- Born: August 16, 1840 Carroll County, Ohio, U.S.
- Died: March 9, 1888 (aged 47) Washington, D.C., U.S.
- Resting place: Ottumwa Cemetery Ottumwa, Iowa, U.S.
- Occupation: Railroad executive
- Employer: Union Pacific Railroad
- Spouse: Urdillia Jane Wood ​(m. 1863)​
- Allegiance: United States
- Branch: Union Army
- Service years: 1863–1866
- Rank: Captain
- Unit: 7th Iowa Cavalry Regiment
- Conflicts: American Civil War

= Thomas J. Potter =

American railroad executive (1840–1888)

Thomas J. Potter (August 16, 1840 – March 9, 1888) was vice-president and general manager of the Union Pacific Railroad.
==Early life==
Thomas J. Potter was born on August 16, 1840, in Carroll County, Ohio. He grew up on a farm. In 1853, he moved with his parents to Ottumwa, Iowa as they engaged in a hotel business.

==Career==
In 1862, Potter worked with a surveying party to lay out the Burlington and Missouri River Railroad from Ottumwa to Council Bluffs, Iowa. Potter enlisted in 7th Iowa Cavalry Regiment as a private during the American Civil War in January 1863. He rose to the rank of captain and was honorably discharged in 1866.

Potter became a station agent for the Burlington and Missouri River Railroad in Albia, Iowa in 1867. He was promoted to the office of chief clerk in the roadmaster's department after he gained the approval of Superintendent Charles Elliott Perkins.

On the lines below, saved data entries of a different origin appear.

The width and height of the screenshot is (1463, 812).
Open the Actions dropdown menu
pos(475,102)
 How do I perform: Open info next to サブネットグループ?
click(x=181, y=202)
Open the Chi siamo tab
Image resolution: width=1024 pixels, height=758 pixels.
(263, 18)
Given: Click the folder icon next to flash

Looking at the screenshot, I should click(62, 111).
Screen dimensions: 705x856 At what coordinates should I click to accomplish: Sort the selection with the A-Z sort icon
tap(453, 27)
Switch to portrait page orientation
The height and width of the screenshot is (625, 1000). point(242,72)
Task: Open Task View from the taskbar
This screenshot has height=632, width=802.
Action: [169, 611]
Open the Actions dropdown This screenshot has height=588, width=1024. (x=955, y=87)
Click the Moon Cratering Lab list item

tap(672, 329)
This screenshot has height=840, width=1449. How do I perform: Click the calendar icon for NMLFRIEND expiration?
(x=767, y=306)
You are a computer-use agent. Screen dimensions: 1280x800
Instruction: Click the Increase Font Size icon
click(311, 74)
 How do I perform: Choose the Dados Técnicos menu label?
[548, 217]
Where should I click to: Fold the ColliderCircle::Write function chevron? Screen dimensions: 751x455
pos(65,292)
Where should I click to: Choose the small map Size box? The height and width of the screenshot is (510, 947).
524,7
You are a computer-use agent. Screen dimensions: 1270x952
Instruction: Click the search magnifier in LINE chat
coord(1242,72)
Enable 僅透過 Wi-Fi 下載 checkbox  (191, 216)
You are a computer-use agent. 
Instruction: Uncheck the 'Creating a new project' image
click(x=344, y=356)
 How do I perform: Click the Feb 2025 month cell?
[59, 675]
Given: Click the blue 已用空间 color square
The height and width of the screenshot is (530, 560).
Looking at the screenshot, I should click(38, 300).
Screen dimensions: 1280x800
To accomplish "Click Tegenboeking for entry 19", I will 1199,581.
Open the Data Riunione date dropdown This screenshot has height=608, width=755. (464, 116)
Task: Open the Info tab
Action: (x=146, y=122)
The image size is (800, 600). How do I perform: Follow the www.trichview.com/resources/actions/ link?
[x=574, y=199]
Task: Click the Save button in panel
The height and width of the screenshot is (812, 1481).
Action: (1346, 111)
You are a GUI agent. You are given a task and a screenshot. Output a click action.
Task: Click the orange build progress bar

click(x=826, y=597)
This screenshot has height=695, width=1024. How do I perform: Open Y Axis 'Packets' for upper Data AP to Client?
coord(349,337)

Potter was offered a better position in 1873 with the Chicago, Burlington and Quincy Railroad. With the latter firm he rose from assistant superintendent, to general manager, and then vice-president in 1884.Potter also served as vice president of the St. Louis and Keokuk Railroad, the Chicago, Burlington and Kansas City Railroad, the Chicago and Iowa Railroad, the Hannibal and St. Joseph Railroad, and the Burlington and Missouri River Railroad.

In 1887, Union Pacific President Charles Francis Adams Jr. offered the job of vice president and general manager of the Union Pacific Railroad to Potter. Potter accepted the role.

==Personal life==
Briefly furloughed during the war, Potter married Urdillia Jane Wood of Ottumwa on May 21, 1863.

He died an untimely death at the age of 48. His remains were transported west on the Pennsylvania Railroad after he died at Welcker's Hotel in Washington, D.C., on March 9, 1888. Potter was buried in Ottumwa Cemetery.

A memorial arch was erected in his honor at Aspen Grove Cemetery by his wife around 1906.